Pour comprendre cet album plus complexe qu’il n’y parait, et en apprécier pleinement les différents épisodes, il faut avant tout en avoir une vision d’ensemble. I Phantom prend la forme d’un récit, exposé en quatorze points, avec un début et une fin, mais dont le développement s’avère plutôt complexe (pour ne pas dire chaotique). Les petites notes et explications laissées par Lif dans le livret sont à ce titre bien utiles, et nous servent d’indices dans cette mini-enquête. Après les avoir décortiqué, on comprend que cet opus expose les rêves, regrets et illusions d’un homme devant faire face à un quotidien où les embûches ne manquent pas. Cet individu dont l’identité n’est pas révélée, recherche ainsi sa voie au sein d’une société Américaine dont Lif ne manque pas de souligner (une nouvelle fois) les multiples incohérences. Quelques thèmes annexes viennent se greffer à ce récit, comme par exemple la colonisation (‘Iron Helix’), ou encore l’holocauste nucléaire (‘Earthcrusher’). Cette dernière étape fait d’ailleurs office de conclusion (après le lugubre ‘Post Mortem’) d’une histoire décidément difficile à cerner.

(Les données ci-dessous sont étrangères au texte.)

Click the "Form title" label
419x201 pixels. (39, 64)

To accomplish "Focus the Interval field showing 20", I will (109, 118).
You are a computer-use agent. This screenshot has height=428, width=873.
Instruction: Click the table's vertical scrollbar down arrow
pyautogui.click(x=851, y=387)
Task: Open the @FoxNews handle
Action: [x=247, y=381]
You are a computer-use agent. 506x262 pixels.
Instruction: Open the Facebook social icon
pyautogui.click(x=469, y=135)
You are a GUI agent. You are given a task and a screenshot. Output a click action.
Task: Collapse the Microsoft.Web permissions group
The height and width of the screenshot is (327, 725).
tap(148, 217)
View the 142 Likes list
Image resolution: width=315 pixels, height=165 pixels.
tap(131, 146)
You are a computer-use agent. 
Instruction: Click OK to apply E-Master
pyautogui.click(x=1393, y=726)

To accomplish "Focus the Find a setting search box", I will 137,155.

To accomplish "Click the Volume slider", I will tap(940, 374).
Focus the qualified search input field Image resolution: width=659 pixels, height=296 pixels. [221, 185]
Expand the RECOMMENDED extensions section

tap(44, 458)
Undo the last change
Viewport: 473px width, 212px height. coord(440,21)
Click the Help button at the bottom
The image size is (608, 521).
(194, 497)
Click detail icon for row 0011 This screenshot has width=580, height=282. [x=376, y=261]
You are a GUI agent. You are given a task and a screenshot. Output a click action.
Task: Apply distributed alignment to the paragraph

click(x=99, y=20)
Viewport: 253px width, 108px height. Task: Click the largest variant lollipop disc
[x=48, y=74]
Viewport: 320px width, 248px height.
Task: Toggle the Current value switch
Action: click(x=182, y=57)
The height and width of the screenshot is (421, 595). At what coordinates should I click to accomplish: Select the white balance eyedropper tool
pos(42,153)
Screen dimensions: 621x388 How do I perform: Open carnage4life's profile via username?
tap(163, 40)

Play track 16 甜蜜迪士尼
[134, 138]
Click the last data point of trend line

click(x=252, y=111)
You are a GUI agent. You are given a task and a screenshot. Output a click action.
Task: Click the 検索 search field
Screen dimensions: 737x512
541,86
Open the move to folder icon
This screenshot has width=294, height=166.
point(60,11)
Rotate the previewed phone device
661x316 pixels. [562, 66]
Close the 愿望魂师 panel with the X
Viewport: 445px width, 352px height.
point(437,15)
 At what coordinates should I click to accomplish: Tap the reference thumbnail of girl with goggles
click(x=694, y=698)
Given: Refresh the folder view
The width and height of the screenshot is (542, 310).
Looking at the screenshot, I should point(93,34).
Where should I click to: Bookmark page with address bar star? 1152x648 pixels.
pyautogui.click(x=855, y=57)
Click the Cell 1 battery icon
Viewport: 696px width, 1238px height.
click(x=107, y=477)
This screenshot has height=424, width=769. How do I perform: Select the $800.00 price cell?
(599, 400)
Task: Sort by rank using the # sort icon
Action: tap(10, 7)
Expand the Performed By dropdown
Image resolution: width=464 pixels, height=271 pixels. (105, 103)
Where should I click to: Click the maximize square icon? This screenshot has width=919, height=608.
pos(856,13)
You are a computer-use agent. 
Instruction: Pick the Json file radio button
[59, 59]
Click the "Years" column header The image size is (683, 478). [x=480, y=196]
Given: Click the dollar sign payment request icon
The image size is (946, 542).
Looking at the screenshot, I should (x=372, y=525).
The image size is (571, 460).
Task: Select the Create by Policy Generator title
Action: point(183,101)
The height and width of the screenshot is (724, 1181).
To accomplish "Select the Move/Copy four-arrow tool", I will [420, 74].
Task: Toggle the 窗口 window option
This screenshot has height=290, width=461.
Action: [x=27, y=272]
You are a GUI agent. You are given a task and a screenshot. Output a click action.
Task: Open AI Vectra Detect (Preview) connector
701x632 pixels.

Pour cet album, Mr Lif (Jeffrey Haynes pour l’état civil) s’entoure à nouveau d’une équipe mixte, partagée entre anciens de Boston (Insight, Edan, Fakts One, Akrobatik) et membres de l’écurie Def Jux (Aesop Rock sur ‘Success’, et bien entendu le maestro El-P(roducto)). Le nombre d’invités et surtout la diversité de leurs influences confèrent à cet album une certaine hétérogénéité. Les atmosphères étouffantes et apocalyptiques concoctées par El-P côtoient ainsi les productions plus classiques d’Insight (à mi-chemin entre DJ Premier et Pete Rock), ou encore Fakts One, dont l’inspiration se situe plus du coté du funk. Assez bizarrement, Edan se retrouve réduit à la portion congrue, ne produisant que le seul ‘Live from the plantation’, quand à Lif il laisse ici de coté son travail de concepteur musical pour se consacrer pleinement au emceeing.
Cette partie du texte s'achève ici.